FMRIPREP on HPC: job exits without warning or error

dseok · April 21, 2020, 5:49pm

I am running fmriprep (fmriprep-20.0.6.simg) on an HPC system (SGE) using Singularity. My jobs exit without warning or error, and the SGE exit status is always zero. Here is my command:

singularity run --cleanenv -B ${data_root}:/data ${img}
${niidir} ${outdir} participant
–participant-label ${sub}
–bids-filter-file bids_filter_file_default.json
–fs-no-reconall
-vvv --resource-monitor
–low-mem
–fs-license-file ${fs_license}"

and here is how I submit my command:

qsub -cwd -l h_vmem=64.0G,h_rt=72:00:00
-j y -o fmriprep_${sub}_$JOB_ID.o
run_fmriprep.sh

Memory usage (as tracked by an in-house memrec utility, the max_vmem field in the SGE report and the “Memory available” note nipy) never seems to exceed the allocated 64G. None of the following options change this behavior:

–low_mem flag
–mem-mb option
–use-plugin plugin.yml, with a .yml file that specifies the appropriate # of threads (1) and memory
setting --nthreads 1 and --omp-nthreads 1

In all cases, my job runs for around 10 minutes and then unceremoniously exits, with a zero exit status from the scheduler and no notification in the stdout.
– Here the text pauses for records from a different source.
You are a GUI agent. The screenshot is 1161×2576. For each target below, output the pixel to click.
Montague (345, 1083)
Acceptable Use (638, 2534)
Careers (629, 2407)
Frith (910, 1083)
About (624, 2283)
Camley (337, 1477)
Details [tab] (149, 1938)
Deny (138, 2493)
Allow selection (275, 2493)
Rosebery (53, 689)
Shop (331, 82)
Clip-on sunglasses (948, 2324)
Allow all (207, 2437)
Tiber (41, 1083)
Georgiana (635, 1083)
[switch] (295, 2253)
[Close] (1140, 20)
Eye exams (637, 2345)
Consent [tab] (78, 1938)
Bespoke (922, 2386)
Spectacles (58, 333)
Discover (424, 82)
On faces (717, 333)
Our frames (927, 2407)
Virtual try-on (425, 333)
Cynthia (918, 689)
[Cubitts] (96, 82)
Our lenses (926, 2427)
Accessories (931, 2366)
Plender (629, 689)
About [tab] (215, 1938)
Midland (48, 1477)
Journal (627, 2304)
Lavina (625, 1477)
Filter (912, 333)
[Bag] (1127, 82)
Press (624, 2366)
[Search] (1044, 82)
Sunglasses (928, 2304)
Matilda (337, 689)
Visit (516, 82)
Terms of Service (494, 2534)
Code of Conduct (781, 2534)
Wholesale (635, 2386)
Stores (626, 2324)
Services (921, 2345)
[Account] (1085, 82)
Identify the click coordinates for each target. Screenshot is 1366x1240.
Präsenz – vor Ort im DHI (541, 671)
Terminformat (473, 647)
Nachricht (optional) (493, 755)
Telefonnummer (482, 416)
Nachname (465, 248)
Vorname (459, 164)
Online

Here are the last 10 lines of the stdout of one attempt:

200421-00:42:17,502 nipype.workflow DEBUG:
Tasks currently running: 1. Pending: 1.
200421-00:42:17,506 nipype.workflow INFO:
[MultiProc] Running 1 tasks, and 10 jobs ready. Free memory (GB): 60.50/60.55, Free processors: 0/1.
Currently running:
* fmriprep_wf.single_subject_300700_wf.func_preproc_ses_01_task_rest_run_001_wf.bold_hmc_wf.fsl2itk
200421-00:42:17,506 nipype.workflow DEBUG:
No resources available
200421-00:42:19,506 nipype.workflow DEBUG:
No resources available

mgxd · April 21, 2020, 7:06pm

@dseok it looks to me like your job may be timing out - try setting the soft run time limit (s_rt) in addition to h_rt.

dseok · April 22, 2020, 6:04pm

@mgxd It turns out I just needed to allocate a significantly higher amount of memory (~20GB) than the amount of memory I specify in the fmriprep call (5GB). Not sure if people have any ideas about why such a big discrepancy is needed.